◆ Exercise directions ◆
Begin at the line containing "Conseils d'expert (350, 2051)" and copy each line exactly through the end of the records, leaving out what comes before.
(Extracted information)
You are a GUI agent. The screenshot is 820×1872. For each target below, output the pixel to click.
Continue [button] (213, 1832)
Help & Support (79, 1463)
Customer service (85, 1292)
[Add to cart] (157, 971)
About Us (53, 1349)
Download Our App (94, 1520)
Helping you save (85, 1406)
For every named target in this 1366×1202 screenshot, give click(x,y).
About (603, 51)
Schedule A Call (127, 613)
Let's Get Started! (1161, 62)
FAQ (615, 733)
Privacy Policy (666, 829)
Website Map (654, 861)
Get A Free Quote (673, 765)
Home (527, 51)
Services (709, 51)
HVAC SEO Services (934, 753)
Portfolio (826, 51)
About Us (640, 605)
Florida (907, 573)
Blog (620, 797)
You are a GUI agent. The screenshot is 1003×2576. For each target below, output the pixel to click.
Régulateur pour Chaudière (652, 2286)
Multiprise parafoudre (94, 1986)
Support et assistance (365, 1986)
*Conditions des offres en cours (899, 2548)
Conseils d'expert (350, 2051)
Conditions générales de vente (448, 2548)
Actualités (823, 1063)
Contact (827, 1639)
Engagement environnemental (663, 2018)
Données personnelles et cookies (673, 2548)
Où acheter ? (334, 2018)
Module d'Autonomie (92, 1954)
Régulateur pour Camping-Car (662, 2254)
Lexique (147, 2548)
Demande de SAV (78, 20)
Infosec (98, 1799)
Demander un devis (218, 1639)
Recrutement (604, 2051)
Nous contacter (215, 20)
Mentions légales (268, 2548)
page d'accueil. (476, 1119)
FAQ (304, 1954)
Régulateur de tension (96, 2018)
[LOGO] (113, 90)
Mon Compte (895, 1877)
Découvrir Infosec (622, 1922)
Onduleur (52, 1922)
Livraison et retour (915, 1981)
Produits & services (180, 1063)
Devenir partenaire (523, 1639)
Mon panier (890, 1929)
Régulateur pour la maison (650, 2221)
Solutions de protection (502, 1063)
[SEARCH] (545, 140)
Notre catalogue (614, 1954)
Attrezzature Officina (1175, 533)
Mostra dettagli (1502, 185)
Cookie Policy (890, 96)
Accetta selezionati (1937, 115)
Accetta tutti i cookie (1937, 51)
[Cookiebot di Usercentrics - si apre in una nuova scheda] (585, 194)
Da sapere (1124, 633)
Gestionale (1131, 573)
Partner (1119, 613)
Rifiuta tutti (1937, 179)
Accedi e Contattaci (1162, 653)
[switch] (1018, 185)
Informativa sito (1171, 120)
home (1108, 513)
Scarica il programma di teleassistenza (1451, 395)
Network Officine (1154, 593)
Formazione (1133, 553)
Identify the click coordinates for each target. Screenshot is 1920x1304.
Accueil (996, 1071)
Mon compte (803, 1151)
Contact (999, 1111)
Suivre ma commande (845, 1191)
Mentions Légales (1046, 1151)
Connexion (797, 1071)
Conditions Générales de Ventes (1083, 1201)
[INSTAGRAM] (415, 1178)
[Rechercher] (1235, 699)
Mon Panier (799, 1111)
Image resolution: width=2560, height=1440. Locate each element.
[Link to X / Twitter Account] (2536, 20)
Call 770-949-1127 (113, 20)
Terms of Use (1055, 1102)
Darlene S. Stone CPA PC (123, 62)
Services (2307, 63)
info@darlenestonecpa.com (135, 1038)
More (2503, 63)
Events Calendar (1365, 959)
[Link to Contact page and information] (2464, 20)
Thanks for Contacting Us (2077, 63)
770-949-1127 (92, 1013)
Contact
(End Extracted information)
◆ Response to this task ◆
Conseils d'expert (350, 2051)
Conditions générales de vente (448, 2548)
Actualités (823, 1063)
Contact (827, 1639)
Engagement environnemental (663, 2018)
Données personnelles et cookies (673, 2548)
Où acheter ? (334, 2018)
Module d'Autonomie (92, 1954)
Régulateur pour Camping-Car (662, 2254)
Lexique (147, 2548)
Demande de SAV (78, 20)
Infosec (98, 1799)
Demander un devis (218, 1639)
Recrutement (604, 2051)
Nous contacter (215, 20)
Mentions légales (268, 2548)
page d'accueil. (476, 1119)
FAQ (304, 1954)
Régulateur de tension (96, 2018)
[LOGO] (113, 90)
Mon Compte (895, 1877)
Découvrir Infosec (622, 1922)
Onduleur (52, 1922)
Livraison et retour (915, 1981)
Produits & services (180, 1063)
Devenir partenaire (523, 1639)
Mon panier (890, 1929)
Régulateur pour la maison (650, 2221)
Solutions de protection (502, 1063)
[SEARCH] (545, 140)
Notre catalogue (614, 1954)
Attrezzature Officina (1175, 533)
Mostra dettagli (1502, 185)
Cookie Policy (890, 96)
Accetta selezionati (1937, 115)
Accetta tutti i cookie (1937, 51)
[Cookiebot di Usercentrics - si apre in una nuova scheda] (585, 194)
Da sapere (1124, 633)
Gestionale (1131, 573)
Partner (1119, 613)
Rifiuta tutti (1937, 179)
Accedi e Contattaci (1162, 653)
[switch] (1018, 185)
Informativa sito (1171, 120)
home (1108, 513)
Scarica il programma di teleassistenza (1451, 395)
Network Officine (1154, 593)
Formazione (1133, 553)
Identify the click coordinates for each target. Screenshot is 1920x1304.
Accueil (996, 1071)
Mon compte (803, 1151)
Contact (999, 1111)
Suivre ma commande (845, 1191)
Mentions Légales (1046, 1151)
Connexion (797, 1071)
Conditions Générales de Ventes (1083, 1201)
[INSTAGRAM] (415, 1178)
[Rechercher] (1235, 699)
Mon Panier (799, 1111)
Image resolution: width=2560, height=1440. Locate each element.
[Link to X / Twitter Account] (2536, 20)
Call 770-949-1127 (113, 20)
Terms of Use (1055, 1102)
Darlene S. Stone CPA PC (123, 62)
Services (2307, 63)
info@darlenestonecpa.com (135, 1038)
More (2503, 63)
Events Calendar (1365, 959)
[Link to Contact page and information] (2464, 20)
Thanks for Contacting Us (2077, 63)
770-949-1127 (92, 1013)
Contact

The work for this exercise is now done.